- [INSTRUCTIONS FOR THE TASK] Beginning with the line that mentions "Image resolution: width=1024", reproduce every line through the last line of the entries, exactly, and only those.

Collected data
○ ○ ○

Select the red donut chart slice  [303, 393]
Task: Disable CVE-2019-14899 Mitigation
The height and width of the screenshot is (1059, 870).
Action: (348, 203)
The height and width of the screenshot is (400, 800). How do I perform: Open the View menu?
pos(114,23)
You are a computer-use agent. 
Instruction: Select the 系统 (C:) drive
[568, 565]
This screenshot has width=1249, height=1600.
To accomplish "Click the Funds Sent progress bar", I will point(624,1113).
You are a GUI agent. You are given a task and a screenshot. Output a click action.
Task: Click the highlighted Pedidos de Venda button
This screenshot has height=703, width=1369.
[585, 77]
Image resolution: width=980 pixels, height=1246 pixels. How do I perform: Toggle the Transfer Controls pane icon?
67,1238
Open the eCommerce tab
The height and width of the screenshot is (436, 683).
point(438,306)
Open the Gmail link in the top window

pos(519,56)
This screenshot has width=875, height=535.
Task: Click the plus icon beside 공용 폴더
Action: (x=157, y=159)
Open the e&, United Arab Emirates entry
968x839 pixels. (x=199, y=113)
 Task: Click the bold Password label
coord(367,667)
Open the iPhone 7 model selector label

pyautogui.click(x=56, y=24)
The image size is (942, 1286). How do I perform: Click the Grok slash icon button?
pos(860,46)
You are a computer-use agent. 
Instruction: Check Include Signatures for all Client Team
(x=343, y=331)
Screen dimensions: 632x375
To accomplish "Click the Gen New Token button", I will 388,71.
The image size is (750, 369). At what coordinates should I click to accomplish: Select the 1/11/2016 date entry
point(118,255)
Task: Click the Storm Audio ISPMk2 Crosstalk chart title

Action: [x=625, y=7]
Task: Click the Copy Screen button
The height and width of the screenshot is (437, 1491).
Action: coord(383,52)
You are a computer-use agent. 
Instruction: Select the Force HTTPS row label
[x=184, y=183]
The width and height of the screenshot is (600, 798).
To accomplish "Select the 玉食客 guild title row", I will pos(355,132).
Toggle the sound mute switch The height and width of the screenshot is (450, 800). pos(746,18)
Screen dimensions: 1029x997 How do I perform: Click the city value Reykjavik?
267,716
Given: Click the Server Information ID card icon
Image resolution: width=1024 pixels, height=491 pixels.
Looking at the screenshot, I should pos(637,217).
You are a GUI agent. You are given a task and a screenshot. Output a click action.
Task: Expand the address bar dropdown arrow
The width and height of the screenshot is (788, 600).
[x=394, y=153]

○ ○ ○

- [TASK RESULT]
Image resolution: width=1024 pixels, height=491 pixels.
Looking at the screenshot, I should pos(637,217).
You are a GUI agent. You are given a task and a screenshot. Output a click action.
Task: Expand the address bar dropdown arrow
The width and height of the screenshot is (788, 600).
[x=394, y=153]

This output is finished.